--- START ---

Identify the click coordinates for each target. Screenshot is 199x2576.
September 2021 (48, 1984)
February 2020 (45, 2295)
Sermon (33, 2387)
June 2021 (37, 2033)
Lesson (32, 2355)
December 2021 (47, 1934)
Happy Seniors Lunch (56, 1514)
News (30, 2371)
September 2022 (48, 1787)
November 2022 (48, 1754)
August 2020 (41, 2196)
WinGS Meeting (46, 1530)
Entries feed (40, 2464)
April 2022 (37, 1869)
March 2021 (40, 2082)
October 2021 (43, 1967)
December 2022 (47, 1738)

--- END ---

- [Directions] Exactly reproduce the line containing "June 2021 (37, 2033)" and all lines after it in the material, stopping only at the end.

- [Reply]
June 2021 (37, 2033)
Lesson (32, 2355)
December 2021 (47, 1934)
Happy Seniors Lunch (56, 1514)
News (30, 2371)
September 2022 (48, 1787)
November 2022 (48, 1754)
August 2020 (41, 2196)
WinGS Meeting (46, 1530)
Entries feed (40, 2464)
April 2022 (37, 1869)
March 2021 (40, 2082)
October 2021 (43, 1967)
December 2022 (47, 1738)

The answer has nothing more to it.